Even with college application season in full swing, many families are questioning whether a four-year degree is still worth it.
Some experts say the value of a bachelor's degree is fading and more emphasis should be directed toward career training. A growing number of companies, including many in tech, are also dropping degree requirements for many middle-skill and even higher-skill roles.
However, earning a degree is almost always worthwhile, according to "The College Payoff," a report from the Georgetown University Center on Education and the Workforce.
Bachelor's degree holders generally earn 84% more than those with just a high school diploma, the report said — and the higher the level of educational attainment, the larger the payoff.
When broken down by areas of study, however, the difference is striking. Students who pursue a major specifically in science, technology, engineering and math — collectively known as STEM disciplines — are projected to earn the most overall.
In addition to STEM, health and business majors are among the highest-paying, leading to average annual wages that are higher at the entry level and significantly greater over the course of a career compared with liberal arts and humanities majors, the Georgetown Center found.
Still, 44% of all job seekers with college degrees regret their field of study.
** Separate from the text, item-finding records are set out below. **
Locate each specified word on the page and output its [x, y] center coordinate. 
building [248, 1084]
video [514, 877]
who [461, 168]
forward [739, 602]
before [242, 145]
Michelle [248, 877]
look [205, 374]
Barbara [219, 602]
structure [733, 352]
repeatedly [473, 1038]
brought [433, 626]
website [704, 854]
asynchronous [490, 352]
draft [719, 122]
Journalism, sociology, communications and education all topped the list of most-regretted college majors, according to ZipRecruiter's survey of more than 1,500 college graduates who were looking for a job.
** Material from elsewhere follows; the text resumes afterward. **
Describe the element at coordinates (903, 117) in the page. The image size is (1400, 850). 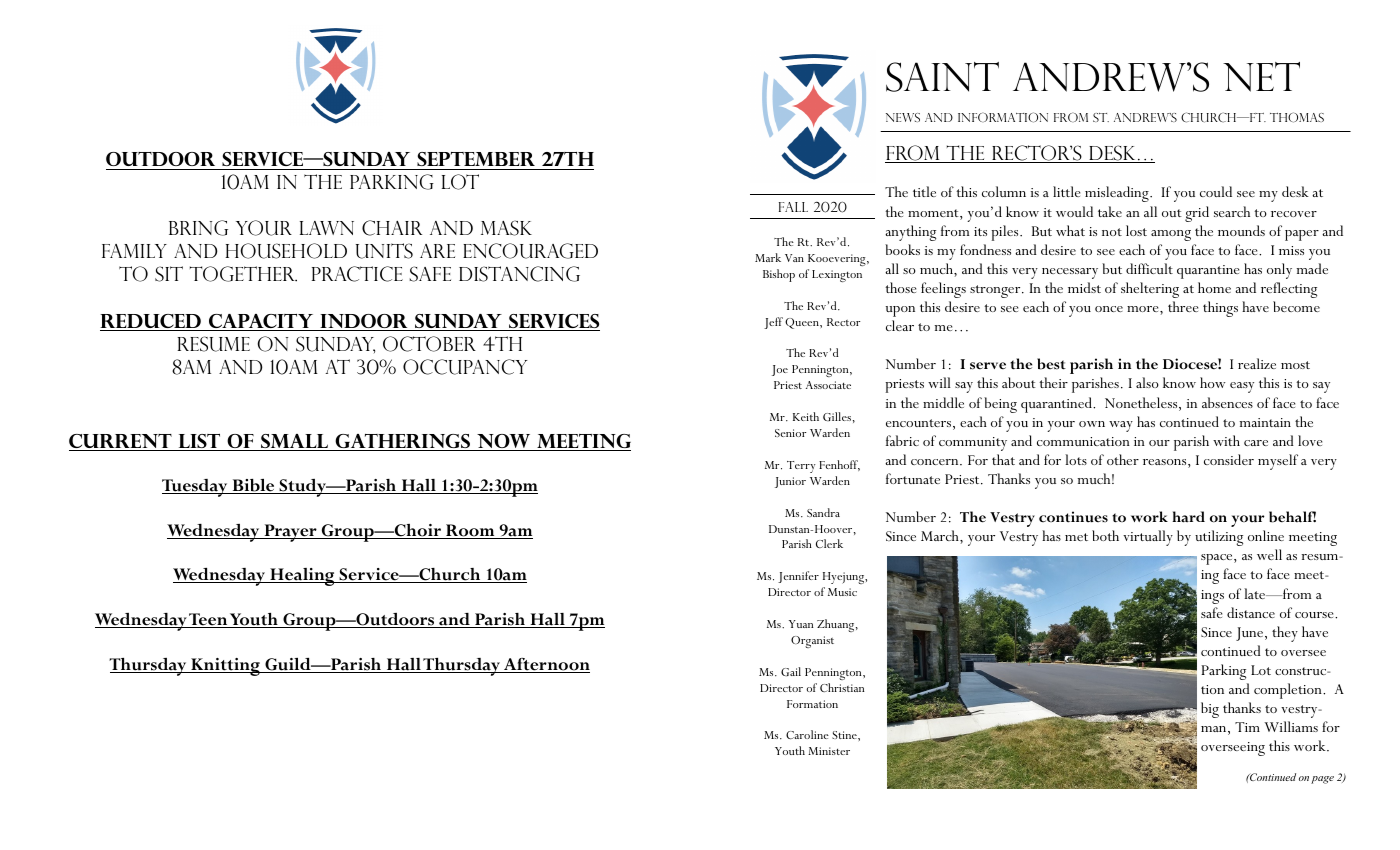
I see `News` at that location.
Although students may be drawn to those fields while they're in school for reasons beyond salary and job security, "when we graduate, reality hits," said Sinem Buber, ZipRecruiter's lead economist.
"When you are barely managing to pay your bills, your paycheck might become more important."
Of graduates who regretted their major, most said that, if they could go back, they would now choose computer science or business administration instead.
All in, the top-paying college majors earn $3.4 million more than the lowest-paying majors over a lifetime.
Graduates entering the workforce with good career prospects and high starting salaries are the most satisfied with their field of study, job site ZipRecruiter also found.
Computer science majors, with an average annual starting salary of almost $100,000, were the happiest overall, according to ZipRecruiter.
Students who majored in criminology, engineering, nursing, business and finance also felt very good about their choices.
Career outcome sets the tone, said Buber. "Pay is still most important," she said, but "job security is now becoming more important. That happens whenever we have the fear of a recession."